Some even delude themselves into thinking that what they serve is not only good top quality food but that it is fresh and flavourful.  It takes a special kind of stupid to think that frozen food is fresh yet constantly food advertised as 'fresh' is in fact store bought frozen and simply defrosted in microwaves.  Fish advertised as "catch of the day" is actually a week old and frozen.  Yet the owners don't even realise that they are deceiving their customers, that they are fakes and liars.  They are so deluded they think what they are doing is normal and right.  Even when a world class chef takes them to task and says their food is horrible they reject what he says. 

It is hard to put into words—you really have to watch it to see just how deluded many of the owners are at the start of the show.  Watching it you almost want to scream because to you it is so unbelievably obvious that they are wrong and Gordon Ramsay is right.  The astute person though would not use this programme as a telescope to look at the faults of others but a mirror to consider their own life.  We are all susceptible to such nonsense, the human brain seems wired to accept contradictory truths and believe things which are frankly beyond belief.

This is a problem the church is facing today.  The church is to be the bastion of truth in a world of lies and half-truths.  The Scriptures are to be, as Jesus Himself said, "unbreakable".  In two key areas the church and her people are failing and falling into delusion.  On the one hand we all have become so competent at excusing our own sins that we practically deserve medals for effort.  If we truly look at our lives I am sure we can all see areas where holiness is not the first word that comes to mind and yet we have found ways to accept this and make it OK when in fact it is such a terrible  tragedy that the Son of God had to die in agony because of it.  John tells us that anyone who thinks they are without sin is a liar and God is not in them.  That is a serious charge we all need to internalise—are you deluding yourself with your own sinfulness?

The other aspect facing the church is not so much our delusion over the seriousness of our sin but the whole theology underpinning the faith.  Huge groupings in the church believe that they are Christian and yet don't believe the basic tenants of the historic faith.  They say that Christ is Lord but they don't think salvation is in Him alone or even that He truly rose from the dead.  They look at what the Bible says about adultery, divorce, fornication—any sex outside of the marriage bed of one man and one woman—and call black white and white black in such a way that it beggars belief.  They ignore Scripture or twist Scripture or abuse Scripture to make it say what they want it to and then think that this is the real faith and what they are doing is good and loving.  They cry foul when the Church decrees in favour of orthodoxy and rail against her leaders and teaching, even going so far as to purposefully break the rules, yet remain within her taking her money and living without seeing the complete lack of integrity in what they are doing.  They seem to live in an alternative world  believing that they are merely changing attitudes when really they are fundamentally changing Christianity and truth.

*MATERIAL PROVIDED*
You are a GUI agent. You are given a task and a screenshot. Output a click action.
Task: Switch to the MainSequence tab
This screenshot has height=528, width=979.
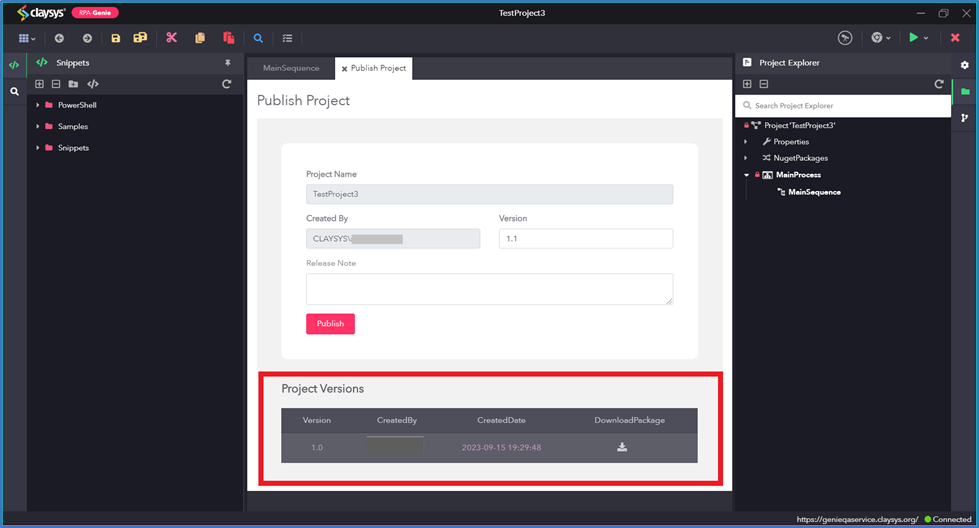coord(291,68)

*AIM OF THE EXERCISE*
In the passage on delusion and the church above, the sentence beginning "They look at what the Bible says about" names several things the Bible speaks about. List every one of them.

*REPLY*
Adultery, divorce and fornication (any sex outside the marriage bed of one man and one woman).